Carlos Gonzalez, the Rockies’ other injury-prone slugger, somehow remains on the team. The 32-year-old outfielder is slated to make $37 million in the next two seasons. Charlie Blackmon is also still a member of the Rockies. Gerardo Parra was awarded a three-year, $27.5 million dollar contract to effectively replace Corey Dickerson, who was shipped off to the Rays in exchange for relief pitcher Jake McGee. McGee bolsters the back end of the Rockies’ bullpen, which is about the last thing that needs bolstering if you’re a team that just traded the most valuable member of its aging veteran core in order to clear space to get playing time for up-and-coming prospects.
Then there’s the matter of Jose Reyes, the Rockies’ current stopgap at shortstop. He’s currently awaiting trial for a nasty domestic abuse incident over the offseason in which his wife was hospitalized withs several cuts and bruises. Reyes also came over from the Tulowitzki trade. The Rockies can’t be faulted for Reyes’ despicable actions, but it’s not a good look either way.
So now the Rockies are stuck with a gaping hole at shortstop, a wasted opportunity to rebuild, and one of their greatest players ever now quite possibly their biggest critic. No matter what their ownership and front office has deluded themselves into thinking, the only thing they’ll be competing for next season is last place the NL West.

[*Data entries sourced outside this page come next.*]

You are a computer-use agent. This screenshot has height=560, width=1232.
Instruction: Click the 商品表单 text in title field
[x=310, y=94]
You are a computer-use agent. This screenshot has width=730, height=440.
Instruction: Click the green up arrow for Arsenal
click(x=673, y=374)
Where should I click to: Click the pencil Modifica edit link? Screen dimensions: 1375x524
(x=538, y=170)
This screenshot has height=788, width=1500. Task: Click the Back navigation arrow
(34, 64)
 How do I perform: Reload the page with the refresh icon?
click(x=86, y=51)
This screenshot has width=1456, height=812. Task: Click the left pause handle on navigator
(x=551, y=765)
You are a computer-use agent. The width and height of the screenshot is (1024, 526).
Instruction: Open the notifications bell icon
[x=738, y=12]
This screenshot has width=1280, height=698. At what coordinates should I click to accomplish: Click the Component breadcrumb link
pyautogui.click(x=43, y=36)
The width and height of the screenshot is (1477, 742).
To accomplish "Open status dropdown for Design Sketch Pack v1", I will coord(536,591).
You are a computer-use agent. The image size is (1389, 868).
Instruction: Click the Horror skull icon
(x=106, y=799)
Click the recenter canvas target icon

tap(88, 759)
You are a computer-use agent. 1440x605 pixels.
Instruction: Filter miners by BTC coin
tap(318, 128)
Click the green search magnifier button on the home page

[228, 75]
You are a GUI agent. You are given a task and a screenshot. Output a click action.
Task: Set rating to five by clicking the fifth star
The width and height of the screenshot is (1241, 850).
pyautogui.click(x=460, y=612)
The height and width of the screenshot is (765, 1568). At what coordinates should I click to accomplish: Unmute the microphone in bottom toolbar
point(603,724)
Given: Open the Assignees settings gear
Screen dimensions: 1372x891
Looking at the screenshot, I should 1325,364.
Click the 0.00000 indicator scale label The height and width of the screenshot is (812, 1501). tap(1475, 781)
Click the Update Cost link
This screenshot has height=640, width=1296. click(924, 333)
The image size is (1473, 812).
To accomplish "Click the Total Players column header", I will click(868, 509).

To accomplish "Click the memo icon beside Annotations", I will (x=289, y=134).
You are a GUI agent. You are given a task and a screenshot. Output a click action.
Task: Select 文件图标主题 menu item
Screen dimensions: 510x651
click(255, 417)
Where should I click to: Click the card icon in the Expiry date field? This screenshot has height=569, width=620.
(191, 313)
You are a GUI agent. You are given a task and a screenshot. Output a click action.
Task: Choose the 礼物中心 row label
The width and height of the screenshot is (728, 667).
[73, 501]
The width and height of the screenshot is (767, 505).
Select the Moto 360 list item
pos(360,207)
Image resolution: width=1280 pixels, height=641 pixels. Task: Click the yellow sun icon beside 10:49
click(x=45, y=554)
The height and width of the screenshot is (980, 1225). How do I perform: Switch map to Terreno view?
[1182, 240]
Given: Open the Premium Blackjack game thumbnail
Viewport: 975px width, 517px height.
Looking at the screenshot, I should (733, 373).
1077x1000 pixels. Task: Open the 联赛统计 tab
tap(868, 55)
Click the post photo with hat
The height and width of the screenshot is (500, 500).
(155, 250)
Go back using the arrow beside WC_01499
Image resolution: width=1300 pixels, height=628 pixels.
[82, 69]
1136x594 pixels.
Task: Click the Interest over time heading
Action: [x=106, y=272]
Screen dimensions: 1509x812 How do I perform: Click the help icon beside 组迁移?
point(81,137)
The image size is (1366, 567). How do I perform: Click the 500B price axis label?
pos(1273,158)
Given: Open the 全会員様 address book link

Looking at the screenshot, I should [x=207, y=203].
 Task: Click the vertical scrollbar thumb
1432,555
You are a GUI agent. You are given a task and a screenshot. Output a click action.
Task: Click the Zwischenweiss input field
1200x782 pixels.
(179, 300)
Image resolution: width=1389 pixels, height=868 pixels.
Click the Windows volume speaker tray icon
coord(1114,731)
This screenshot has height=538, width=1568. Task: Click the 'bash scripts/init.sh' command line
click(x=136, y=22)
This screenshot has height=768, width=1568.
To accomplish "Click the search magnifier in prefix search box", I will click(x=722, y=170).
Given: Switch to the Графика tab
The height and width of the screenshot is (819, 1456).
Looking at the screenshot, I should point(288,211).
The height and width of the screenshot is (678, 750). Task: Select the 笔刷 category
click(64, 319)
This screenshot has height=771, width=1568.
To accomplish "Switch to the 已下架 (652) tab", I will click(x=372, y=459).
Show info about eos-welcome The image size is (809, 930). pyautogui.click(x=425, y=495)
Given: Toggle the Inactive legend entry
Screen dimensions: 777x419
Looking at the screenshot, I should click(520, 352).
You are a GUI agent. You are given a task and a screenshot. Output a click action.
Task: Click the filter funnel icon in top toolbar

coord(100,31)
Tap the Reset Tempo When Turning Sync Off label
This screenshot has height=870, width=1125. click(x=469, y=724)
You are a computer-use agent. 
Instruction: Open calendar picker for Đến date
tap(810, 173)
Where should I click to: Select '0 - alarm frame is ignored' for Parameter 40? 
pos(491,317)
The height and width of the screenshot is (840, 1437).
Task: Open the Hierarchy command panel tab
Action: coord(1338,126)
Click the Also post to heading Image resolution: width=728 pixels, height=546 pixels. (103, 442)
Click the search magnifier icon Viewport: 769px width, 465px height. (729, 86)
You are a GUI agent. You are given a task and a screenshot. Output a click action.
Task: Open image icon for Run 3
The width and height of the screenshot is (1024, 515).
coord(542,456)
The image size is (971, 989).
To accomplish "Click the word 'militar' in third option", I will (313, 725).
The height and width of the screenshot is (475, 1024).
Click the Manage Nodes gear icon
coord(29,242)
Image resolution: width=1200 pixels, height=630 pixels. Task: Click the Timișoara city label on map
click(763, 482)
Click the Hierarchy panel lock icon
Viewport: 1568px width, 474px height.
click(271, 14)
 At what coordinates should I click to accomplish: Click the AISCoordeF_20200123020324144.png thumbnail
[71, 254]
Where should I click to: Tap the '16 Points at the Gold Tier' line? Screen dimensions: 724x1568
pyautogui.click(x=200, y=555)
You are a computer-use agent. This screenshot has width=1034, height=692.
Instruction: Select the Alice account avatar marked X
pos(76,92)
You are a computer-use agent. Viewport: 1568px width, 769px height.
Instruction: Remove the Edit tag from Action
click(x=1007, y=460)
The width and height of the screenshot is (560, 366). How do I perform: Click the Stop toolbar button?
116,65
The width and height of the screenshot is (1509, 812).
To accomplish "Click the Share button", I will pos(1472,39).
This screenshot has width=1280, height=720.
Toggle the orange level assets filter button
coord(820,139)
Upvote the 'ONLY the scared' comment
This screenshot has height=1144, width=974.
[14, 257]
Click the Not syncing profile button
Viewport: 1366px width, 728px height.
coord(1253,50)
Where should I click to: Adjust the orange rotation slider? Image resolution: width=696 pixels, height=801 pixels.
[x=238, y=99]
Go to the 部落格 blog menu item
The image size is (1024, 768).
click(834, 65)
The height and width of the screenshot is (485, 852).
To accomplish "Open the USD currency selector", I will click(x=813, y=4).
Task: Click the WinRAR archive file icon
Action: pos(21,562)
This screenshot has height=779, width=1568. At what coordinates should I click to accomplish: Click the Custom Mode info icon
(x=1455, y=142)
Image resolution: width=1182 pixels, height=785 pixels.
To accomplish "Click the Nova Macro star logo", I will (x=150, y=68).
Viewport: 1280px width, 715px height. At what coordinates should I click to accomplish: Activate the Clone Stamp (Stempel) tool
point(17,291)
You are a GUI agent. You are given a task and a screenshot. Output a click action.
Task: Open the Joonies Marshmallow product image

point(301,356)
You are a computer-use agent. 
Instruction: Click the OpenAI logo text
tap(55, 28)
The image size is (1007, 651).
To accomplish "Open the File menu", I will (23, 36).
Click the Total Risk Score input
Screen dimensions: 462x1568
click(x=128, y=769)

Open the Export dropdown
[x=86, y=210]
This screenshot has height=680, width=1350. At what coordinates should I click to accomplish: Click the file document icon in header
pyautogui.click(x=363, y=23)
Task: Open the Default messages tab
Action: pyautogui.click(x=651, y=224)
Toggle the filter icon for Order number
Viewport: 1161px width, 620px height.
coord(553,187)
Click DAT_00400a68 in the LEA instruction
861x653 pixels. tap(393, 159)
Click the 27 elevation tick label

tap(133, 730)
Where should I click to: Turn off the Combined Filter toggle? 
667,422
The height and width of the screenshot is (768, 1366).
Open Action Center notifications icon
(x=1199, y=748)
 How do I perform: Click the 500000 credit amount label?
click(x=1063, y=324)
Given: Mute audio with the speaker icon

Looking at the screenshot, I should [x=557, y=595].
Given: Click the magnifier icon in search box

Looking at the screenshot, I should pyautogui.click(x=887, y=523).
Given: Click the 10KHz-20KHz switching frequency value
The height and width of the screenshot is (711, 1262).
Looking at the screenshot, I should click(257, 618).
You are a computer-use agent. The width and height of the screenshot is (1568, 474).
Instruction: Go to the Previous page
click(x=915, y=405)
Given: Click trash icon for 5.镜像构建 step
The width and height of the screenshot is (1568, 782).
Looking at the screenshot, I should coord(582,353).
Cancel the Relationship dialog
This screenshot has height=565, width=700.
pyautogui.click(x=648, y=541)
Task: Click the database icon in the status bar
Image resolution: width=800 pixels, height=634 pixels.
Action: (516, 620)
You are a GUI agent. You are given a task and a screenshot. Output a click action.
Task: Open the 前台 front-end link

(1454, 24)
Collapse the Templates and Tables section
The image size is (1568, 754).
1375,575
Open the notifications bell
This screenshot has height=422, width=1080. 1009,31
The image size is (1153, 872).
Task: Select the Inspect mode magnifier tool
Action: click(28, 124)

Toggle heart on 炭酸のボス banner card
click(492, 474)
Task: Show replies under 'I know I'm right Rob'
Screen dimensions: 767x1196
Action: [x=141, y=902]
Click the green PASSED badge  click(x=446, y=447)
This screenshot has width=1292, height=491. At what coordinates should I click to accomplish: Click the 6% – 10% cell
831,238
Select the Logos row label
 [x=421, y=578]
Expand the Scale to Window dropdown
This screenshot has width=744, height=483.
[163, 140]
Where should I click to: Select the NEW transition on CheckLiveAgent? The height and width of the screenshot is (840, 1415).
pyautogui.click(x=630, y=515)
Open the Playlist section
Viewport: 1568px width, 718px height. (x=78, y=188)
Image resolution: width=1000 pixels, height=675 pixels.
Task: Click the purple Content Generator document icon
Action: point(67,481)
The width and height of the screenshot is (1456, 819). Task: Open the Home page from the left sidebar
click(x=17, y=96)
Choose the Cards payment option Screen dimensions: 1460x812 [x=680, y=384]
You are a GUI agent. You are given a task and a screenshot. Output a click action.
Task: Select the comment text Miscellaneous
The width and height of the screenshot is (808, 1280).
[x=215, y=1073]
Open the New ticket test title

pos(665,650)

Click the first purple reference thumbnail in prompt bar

Much of this could have been avoided if only they had done a better job of handling the circumstances before, during, and/or after the Troy Tulowitzki trade. Now, however, the Rockies don’t seem like they’ll be a contending team for a long time. And when they eventually are again, don’t expect the man affectionately known to thousands of Rockies fans as “Tulo” to join other Colorado baseball greats in rooting on their former team.